Fix: Break the cycle using the mediator pattern, event bus, or by extracting shared logic into a third service. Use container.inspect() to visualize the graph and identify cycles before they reach production.
7. Service Locator Anti-Pattern
Explanation: Passing the container itself into classes and calling container.resolve() internally defeats the purpose of explicit dependency declaration. It hides dependencies, complicates testing, and couples business logic to the DI framework.
Fix: Enforce constructor injection via the deps array.
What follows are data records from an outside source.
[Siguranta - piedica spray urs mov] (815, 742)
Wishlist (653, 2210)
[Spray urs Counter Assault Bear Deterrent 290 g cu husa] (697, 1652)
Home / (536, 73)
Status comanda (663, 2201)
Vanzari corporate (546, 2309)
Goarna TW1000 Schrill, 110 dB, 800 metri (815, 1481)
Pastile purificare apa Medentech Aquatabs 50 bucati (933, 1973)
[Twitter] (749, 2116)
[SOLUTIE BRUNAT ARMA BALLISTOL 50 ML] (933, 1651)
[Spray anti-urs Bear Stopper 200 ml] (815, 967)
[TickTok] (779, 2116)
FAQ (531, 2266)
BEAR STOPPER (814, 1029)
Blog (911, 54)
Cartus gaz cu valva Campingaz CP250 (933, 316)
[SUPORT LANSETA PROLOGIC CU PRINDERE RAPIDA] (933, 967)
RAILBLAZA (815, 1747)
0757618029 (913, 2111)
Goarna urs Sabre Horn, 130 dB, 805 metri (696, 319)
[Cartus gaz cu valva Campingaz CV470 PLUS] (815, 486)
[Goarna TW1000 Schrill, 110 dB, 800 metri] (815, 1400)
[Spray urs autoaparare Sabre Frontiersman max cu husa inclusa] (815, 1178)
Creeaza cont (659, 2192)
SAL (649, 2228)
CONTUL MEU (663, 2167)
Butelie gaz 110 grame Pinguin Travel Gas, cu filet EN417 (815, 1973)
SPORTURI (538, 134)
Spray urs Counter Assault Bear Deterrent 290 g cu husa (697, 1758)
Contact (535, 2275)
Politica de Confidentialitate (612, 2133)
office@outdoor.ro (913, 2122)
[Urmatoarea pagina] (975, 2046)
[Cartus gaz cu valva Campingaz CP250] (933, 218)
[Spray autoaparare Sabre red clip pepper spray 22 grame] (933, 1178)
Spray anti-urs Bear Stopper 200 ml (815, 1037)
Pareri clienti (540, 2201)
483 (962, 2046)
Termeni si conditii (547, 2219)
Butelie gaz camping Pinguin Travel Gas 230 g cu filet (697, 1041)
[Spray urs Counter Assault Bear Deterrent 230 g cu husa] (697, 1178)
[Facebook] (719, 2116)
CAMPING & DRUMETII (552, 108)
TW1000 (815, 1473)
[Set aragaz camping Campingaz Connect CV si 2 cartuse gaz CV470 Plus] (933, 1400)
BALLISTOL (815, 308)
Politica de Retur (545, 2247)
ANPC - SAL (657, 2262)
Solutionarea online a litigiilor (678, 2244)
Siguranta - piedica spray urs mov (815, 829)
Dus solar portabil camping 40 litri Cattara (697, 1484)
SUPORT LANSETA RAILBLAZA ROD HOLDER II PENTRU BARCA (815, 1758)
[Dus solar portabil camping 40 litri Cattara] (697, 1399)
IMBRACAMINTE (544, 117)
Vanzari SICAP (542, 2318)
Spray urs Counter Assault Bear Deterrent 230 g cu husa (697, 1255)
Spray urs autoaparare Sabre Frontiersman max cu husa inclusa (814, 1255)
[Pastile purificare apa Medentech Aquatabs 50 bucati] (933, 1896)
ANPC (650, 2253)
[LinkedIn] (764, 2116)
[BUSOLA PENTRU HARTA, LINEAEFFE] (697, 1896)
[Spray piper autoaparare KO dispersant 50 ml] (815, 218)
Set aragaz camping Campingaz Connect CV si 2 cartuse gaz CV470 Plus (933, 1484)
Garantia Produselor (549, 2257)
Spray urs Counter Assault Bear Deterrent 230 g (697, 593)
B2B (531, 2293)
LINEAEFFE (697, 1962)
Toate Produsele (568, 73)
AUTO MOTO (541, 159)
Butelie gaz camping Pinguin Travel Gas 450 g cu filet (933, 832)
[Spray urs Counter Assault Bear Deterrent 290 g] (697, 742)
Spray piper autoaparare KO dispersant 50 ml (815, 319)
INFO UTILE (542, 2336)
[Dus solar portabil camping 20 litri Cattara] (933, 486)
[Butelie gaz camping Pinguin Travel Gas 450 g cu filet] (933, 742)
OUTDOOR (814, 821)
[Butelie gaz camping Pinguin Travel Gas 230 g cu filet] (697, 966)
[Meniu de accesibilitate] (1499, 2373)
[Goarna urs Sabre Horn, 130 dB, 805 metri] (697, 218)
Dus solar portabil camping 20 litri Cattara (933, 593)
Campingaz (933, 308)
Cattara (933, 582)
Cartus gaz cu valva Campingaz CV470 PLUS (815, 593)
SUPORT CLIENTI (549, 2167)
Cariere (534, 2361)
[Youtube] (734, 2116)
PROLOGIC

If dynamic resolution is required, inject a factory function or a resolver interface, not the raw container.
Production Bundle
Action Checklist
Decision Matrix
| Scenario | Recommended Approach | Why | Cost Impact |
|---|
| Small utility script or CLI | Manual instantiation or simple factory | DI overhead outweighs benefits; explicit wiring adds boilerplate | Low (saves setup time) |
| Enterprise web API (Hono/Express) | Explicit DI with request scopes + graph validation | Enforces boundaries, prevents state leakage, enables static analysis | Medium (initial setup) / Low (long-term maintenance) |
| Next.js App Router | @wyrly/next adapter with route-level scopes | Aligns with React Server Components lifecycle; isolates request data per route | Medium (framework integration) |
| GraphQL Server | @wyrly/graphql with DataLoader pattern | Prevents N+1 queries, scopes database transactions per request | High (performance gain) / Low (architectural cost) |
Legacy reflect-metadata codebase | Gradual migration via explicit tokens + adapter layer | Avoids rewrite; isolates new DI from legacy auto-wiring | High (migration effort) / Low (future-proofing) |
Configuration Template
// container.ts
import { createContainer, token } from "@wyrly/core";
import { OrderProcessor } from "./OrderProcessor";
export const DbClientToken = token<DbClient>("DbClient");
export const CacheClientToken = token<CacheClient>("CacheClient");
export function buildApplicationContainer() {
const container = createContainer();
// Infrastructure (singleton)
container.register(DbClientToken, { use: PostgresDbClient, lifetime: "singleton" });
container.register(CacheClientToken, { use: RedisCacheClient, lifetime: "singleton" });
// Domain services (scoped)
container.register(OrderProcessor, { lifetime: "scoped" });
// Validate before export
const validation = container.validate();
if (!validation.ok) {
throw new Error(`Container initialization failed: ${validation.issues.map(i => i.message).join(", ")}`);
}
return container;
}
Quick Start Guide
- Install core and adapter:
npm install @wyrly/core @wyrly/hono (or your preferred framework adapter)
- Define tokens: Create
token<T>("Name") for every interface you plan to inject
- Register implementations: Call
container.register(Token, { use: Class, lifetime: "..." }) in a composition root
- Attach middleware: Import the framework adapter (
di(container)) and apply it before your route handlers
- Resolve in handlers: Use
getDI(context).resolve(ServiceClass) to access request-scoped instances
- Validate: Run
container.validate() locally and in CI to catch structural issues early
Explicit dependency injection shifts the burden from runtime magic to compile-time contracts. By declaring dependencies upfront, enforcing lifetimes, and validating the graph before deployment, teams gain predictable wiring, safer refactoring, and architectural visibility that scales with application complexity.